**What is required**
Identify all lines of the data containing the string "Select" and copy them.

**Extracted data**

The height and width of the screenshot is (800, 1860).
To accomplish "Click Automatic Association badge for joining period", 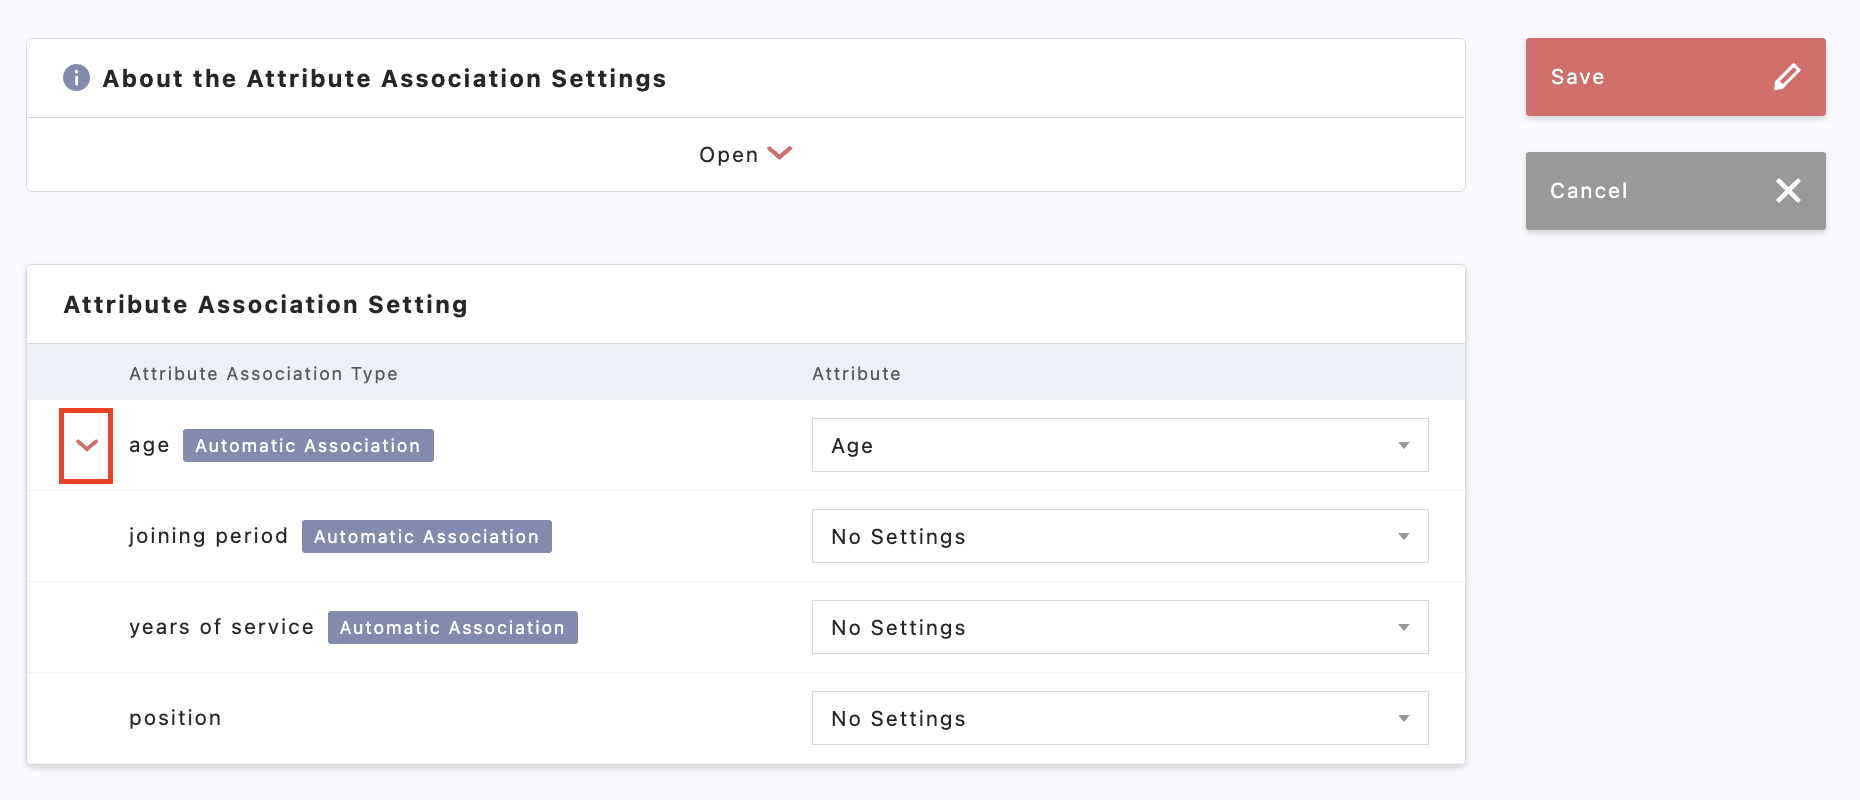I will [x=426, y=537].
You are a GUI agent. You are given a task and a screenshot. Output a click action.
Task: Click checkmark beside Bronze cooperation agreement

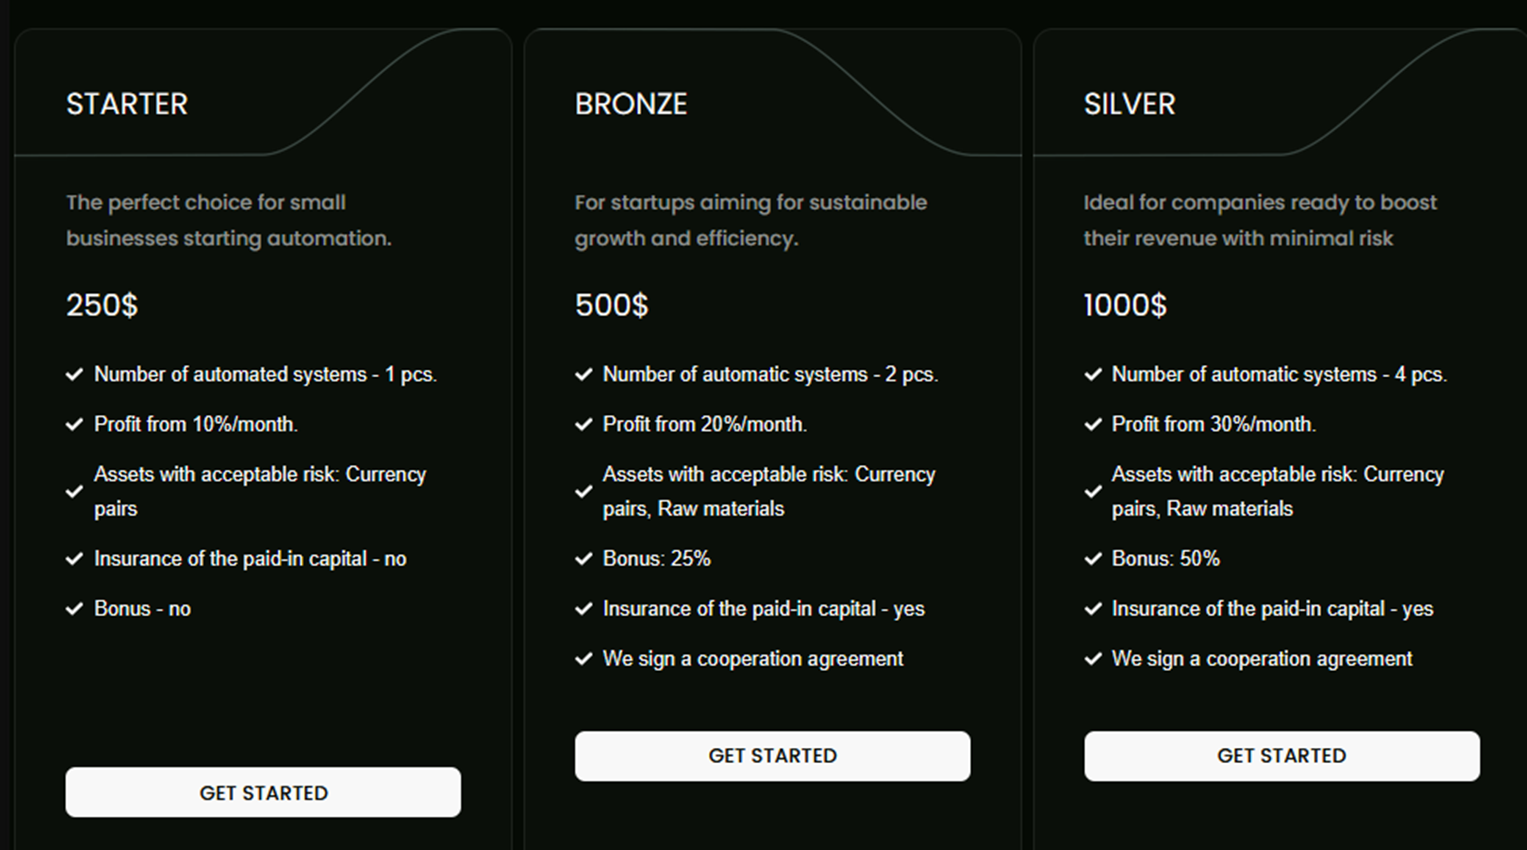coord(584,659)
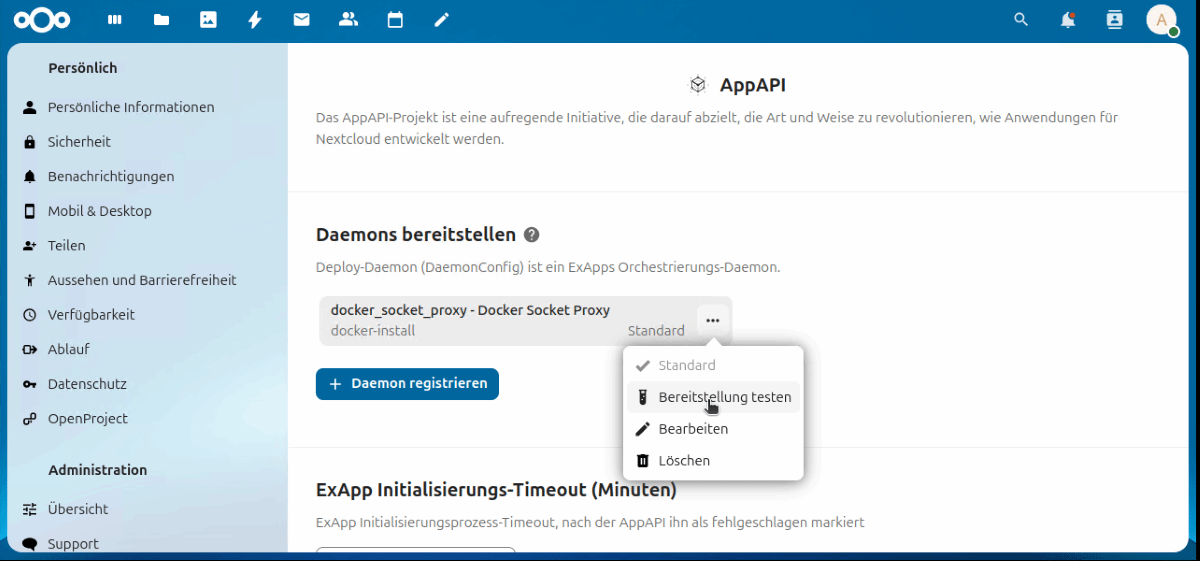
Task: Click the Daemon registrieren button
Action: pyautogui.click(x=407, y=384)
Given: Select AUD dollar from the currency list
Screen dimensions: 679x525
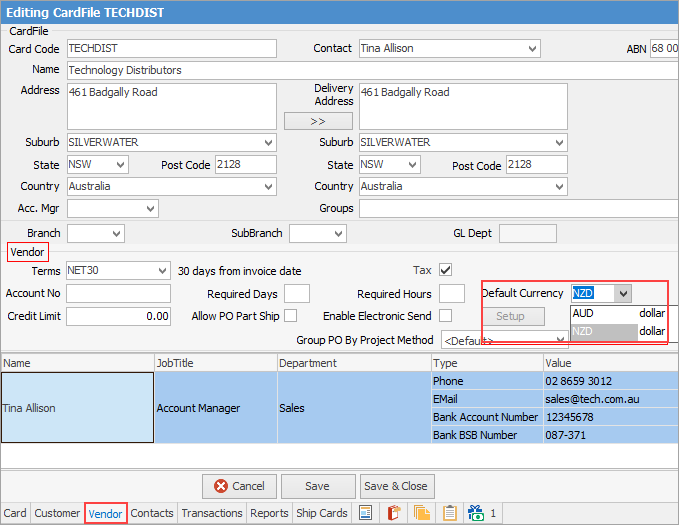Looking at the screenshot, I should (618, 313).
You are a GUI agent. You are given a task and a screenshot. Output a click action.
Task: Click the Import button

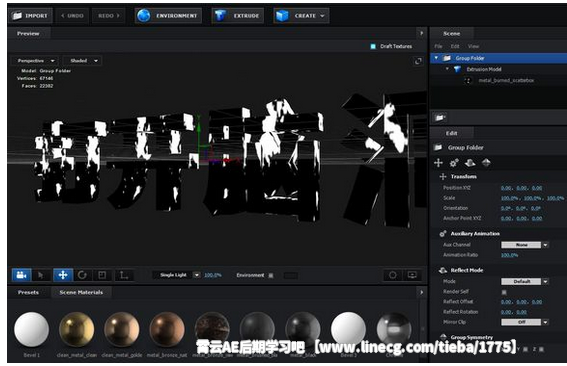30,16
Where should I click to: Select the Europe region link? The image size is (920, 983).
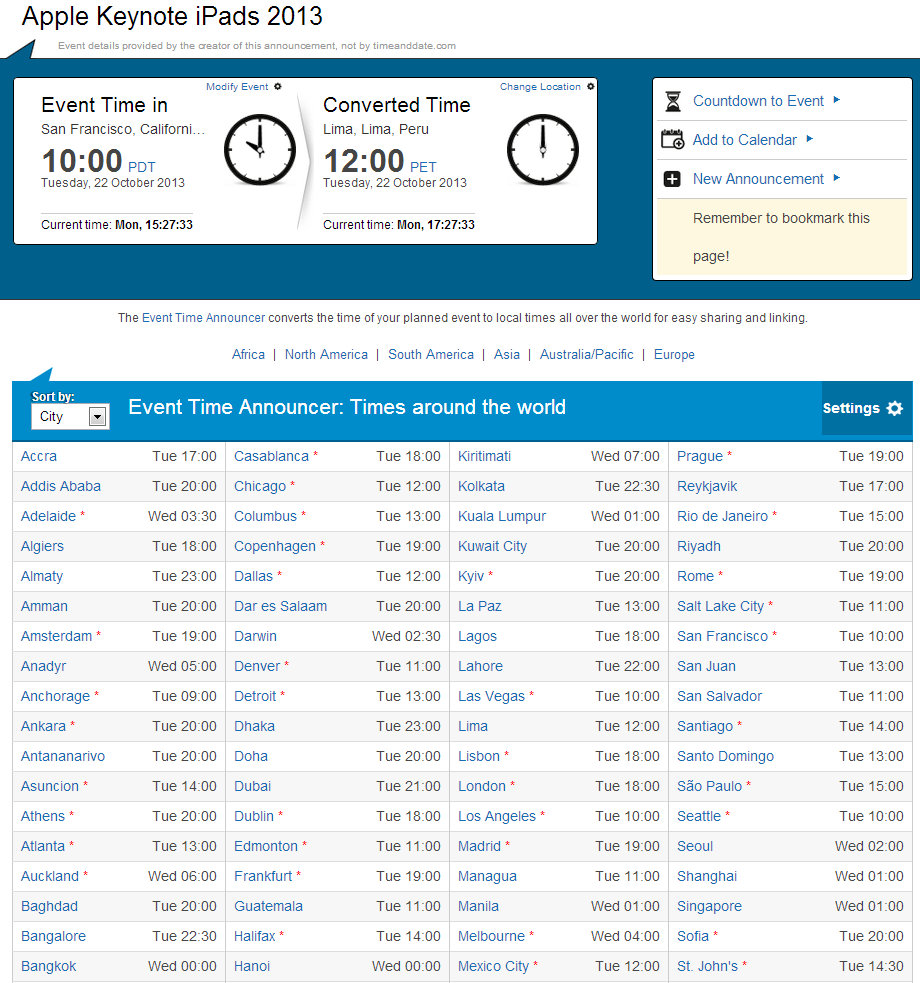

**Answer to this problem**
Given: Select AUD dollar from the currency list
Where should I click to: Select the Europe region link? The image size is (920, 983).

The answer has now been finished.